Goal 1 - In the patch email, repeat everything from "I tested previous" down to "insertions(+), 96 deletions(-)" without changing a character.
Goal 2 - List the file paths that the patch email's change summary shows as modified.

Passage provided -
----------

I tested previous version of these patches of course, I'm now
testing this version just in case.


Thanks,
Daisuke Nishimura.

> include/linux/memcontrol.h | 19 ++-----
> mm/memcontrol.c | 108 +++++++++++++++++++++------------------------
> mm/migrate.c | 42 +++++------------
> 3 files changed, 73 insertions(+), 96 deletions(-)
>
> Index: mmotm-2.6.28rc2+/mm/migrate.c
> ===================================================================
> --- mmotm-2.6.28rc2+.orig/mm/migrate.c
> +++ mmotm-2.6.28rc2+/mm/migrate.c
> @@ -121,20 +121,6 @@ static void remove_migration_pte(struct
> if (!is_migration_entry(entry) || migration_entry_to_page(entry) != old)

----------

Stored rows -
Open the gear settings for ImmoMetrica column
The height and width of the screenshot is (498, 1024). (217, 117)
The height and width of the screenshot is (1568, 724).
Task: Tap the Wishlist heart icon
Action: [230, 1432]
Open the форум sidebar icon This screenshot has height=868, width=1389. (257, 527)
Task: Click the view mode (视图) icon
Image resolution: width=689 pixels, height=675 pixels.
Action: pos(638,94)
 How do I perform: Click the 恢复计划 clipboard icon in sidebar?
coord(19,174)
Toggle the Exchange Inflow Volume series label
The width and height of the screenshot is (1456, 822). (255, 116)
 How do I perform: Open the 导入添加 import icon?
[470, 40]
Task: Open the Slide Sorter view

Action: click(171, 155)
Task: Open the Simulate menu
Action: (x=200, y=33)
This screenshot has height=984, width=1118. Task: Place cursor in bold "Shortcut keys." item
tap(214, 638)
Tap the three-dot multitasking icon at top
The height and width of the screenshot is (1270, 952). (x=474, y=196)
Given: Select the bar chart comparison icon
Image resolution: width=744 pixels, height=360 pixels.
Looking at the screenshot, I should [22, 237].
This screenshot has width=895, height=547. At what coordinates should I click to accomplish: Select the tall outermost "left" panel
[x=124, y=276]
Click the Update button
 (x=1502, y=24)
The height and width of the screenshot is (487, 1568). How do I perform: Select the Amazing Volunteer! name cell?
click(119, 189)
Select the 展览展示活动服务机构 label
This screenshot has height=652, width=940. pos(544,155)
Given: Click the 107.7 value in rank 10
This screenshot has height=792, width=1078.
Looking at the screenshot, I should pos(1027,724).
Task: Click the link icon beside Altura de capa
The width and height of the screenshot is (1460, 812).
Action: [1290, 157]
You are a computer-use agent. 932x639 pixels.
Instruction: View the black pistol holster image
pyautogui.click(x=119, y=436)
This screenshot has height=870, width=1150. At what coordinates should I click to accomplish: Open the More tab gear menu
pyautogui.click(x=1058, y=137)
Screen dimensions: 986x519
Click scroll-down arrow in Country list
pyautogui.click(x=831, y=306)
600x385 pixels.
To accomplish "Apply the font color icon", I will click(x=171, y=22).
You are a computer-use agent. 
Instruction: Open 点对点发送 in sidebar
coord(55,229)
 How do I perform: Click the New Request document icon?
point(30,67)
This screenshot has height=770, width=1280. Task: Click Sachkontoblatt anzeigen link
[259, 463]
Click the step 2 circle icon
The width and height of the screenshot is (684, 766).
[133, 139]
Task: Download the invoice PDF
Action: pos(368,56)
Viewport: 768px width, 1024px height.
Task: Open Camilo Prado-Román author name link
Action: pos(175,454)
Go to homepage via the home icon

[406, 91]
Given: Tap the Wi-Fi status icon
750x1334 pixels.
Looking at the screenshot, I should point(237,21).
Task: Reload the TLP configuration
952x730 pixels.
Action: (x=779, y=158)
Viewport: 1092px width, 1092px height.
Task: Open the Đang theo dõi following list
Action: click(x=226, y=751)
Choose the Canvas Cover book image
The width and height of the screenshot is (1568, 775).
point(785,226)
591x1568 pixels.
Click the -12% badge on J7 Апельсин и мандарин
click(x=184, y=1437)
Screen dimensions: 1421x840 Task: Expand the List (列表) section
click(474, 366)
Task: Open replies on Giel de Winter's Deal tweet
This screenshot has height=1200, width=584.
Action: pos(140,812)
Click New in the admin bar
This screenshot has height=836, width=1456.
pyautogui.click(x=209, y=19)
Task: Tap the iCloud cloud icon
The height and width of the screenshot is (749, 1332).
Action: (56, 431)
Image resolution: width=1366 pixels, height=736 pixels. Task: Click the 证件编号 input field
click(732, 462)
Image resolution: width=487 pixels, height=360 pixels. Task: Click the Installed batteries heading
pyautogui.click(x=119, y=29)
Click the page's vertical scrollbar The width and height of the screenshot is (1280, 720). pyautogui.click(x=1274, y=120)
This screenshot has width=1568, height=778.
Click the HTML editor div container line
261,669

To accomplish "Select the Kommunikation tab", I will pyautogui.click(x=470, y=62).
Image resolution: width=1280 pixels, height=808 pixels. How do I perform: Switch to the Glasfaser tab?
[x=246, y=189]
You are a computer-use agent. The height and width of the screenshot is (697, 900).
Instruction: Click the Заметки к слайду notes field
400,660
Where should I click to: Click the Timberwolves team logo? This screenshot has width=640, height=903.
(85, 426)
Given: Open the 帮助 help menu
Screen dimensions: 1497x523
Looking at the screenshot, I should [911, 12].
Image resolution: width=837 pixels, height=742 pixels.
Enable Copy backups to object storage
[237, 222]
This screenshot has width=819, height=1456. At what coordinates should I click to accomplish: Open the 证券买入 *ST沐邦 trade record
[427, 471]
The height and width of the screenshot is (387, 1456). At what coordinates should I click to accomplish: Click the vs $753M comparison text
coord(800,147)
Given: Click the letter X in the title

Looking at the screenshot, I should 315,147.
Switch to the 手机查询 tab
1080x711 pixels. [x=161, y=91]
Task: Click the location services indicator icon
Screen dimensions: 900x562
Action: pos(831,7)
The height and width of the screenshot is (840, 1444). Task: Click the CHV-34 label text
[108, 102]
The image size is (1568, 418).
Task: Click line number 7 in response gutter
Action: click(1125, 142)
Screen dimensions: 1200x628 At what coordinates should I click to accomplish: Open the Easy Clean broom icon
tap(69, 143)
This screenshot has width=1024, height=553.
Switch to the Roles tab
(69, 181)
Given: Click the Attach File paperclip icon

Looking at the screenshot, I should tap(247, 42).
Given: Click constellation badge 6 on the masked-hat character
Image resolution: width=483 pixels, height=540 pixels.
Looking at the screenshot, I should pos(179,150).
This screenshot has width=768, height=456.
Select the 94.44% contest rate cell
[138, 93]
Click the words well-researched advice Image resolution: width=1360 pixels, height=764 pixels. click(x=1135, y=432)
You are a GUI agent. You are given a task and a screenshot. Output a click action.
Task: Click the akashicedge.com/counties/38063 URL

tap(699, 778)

----------

Written response 1 -
I tested previous version of these patches of course, I'm now
testing this version just in case.


Thanks,
Daisuke Nishimura.

> include/linux/memcontrol.h | 19 ++-----
> mm/memcontrol.c | 108 +++++++++++++++++++++------------------------
> mm/migrate.c | 42 +++++------------
> 3 files changed, 73 insertions(+), 96 deletions(-)

Written response 2 -
include/linux/memcontrol.h
mm/memcontrol.c
mm/migrate.c